The notation is very misleading with $p(\cdot)$ being heavily overloaded with multiple meanings and complete disregard for the difference between random variables and the values that they take on.
There is a parameter $\theta$ of unknown value which is modeled as a random variable $\Theta$, discrete or continuous depending on what $\theta$ is believed to be. Assuming that $\theta$ is believed to take on discrete values, $$\Theta \sim p_\Theta(\theta)\tag{1}$$ is saying that $\Theta$ is being modeled as a discrete random variable with probability mass function $p_\Theta(\theta)$, or to paint refined gold and gild the lily, the function $p_\Theta(\cdot)$ has the property that $$P\{\Theta = \theta_i\} = p_\Theta(\theta_i).$$ There are $n$ observations $x_1, x_2, \ldots, x_n$ which are also modeled as random variables $X_1$, $X_2$, $\ldots$, $X_n$. Assuming that everything is discrete, on a trial of the experiment, these random variables $\Theta, X_1, X_2, \ldots, X_n$ have values $\theta, x_1, x_2, \ldots, x_n$ of which we can observe only $x_1, x_2, \ldots, x_n$. Now, the conditional probability mass function of the $X_i$ given that $\Theta$ has value $\theta$ is $$p_{X_1, X_2, \ldots, Xn \mid \Theta = \theta}(x_1, x_2, \ldots, x_n \mid \Theta = \theta)\tag{2}$$
meaning that
$$P\big\{X_1 = x_1, X_2 = x_2, \ldots, X_n = x_n \mid \Theta = \theta_i
\big\} = p_{X_1, X_2, \ldots, Xn \mid \Theta = \theta_i}(x_1, x_2, \ldots, x_n \mid \Theta = \theta_i).$$
Notice that $p$ has different subscripts in $(1)$ and $(2)$ to emphasize that there are two different functions being used here; one with just one argument and another with $n$ arguments, a far better arrangement than $p$ meaning different things depending on where it occurs and also better than the "canonical"

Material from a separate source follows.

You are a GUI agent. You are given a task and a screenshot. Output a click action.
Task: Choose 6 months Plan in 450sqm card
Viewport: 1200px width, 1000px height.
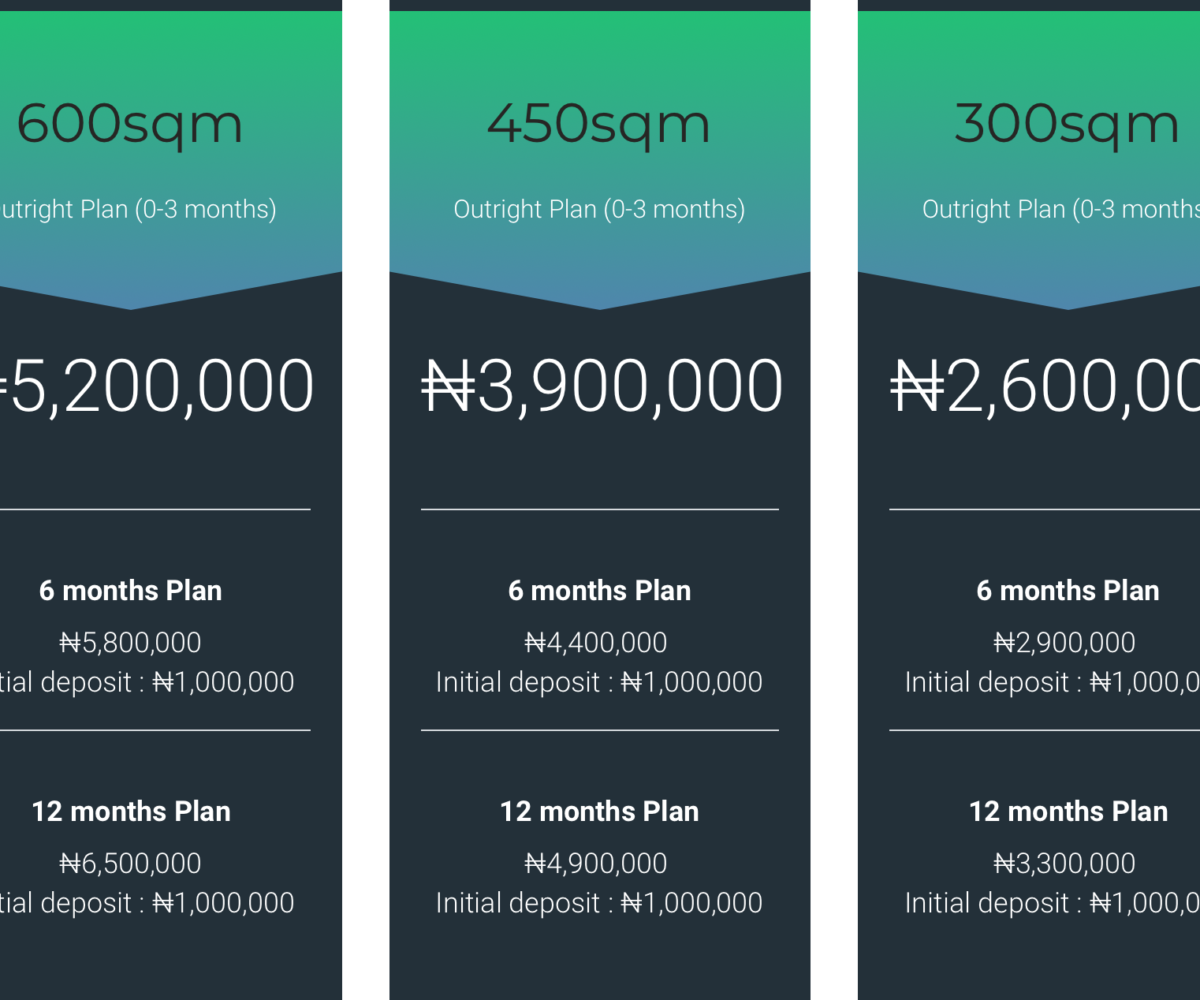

Let $X \sim f(x)$ and $Y \sim f(y)$ be random variables $\ldots$
or the physicists'
$X \sim f(X), Y \sim f(Y), X,Y \sim f(X,Y)$
where the density of $X$ can be quite different from the density of $Y$ and one is supposed to figure out from the letter used as the argument of $f\cdot)$ as to whether the density function of $x$ is meant or the density function of $Y$.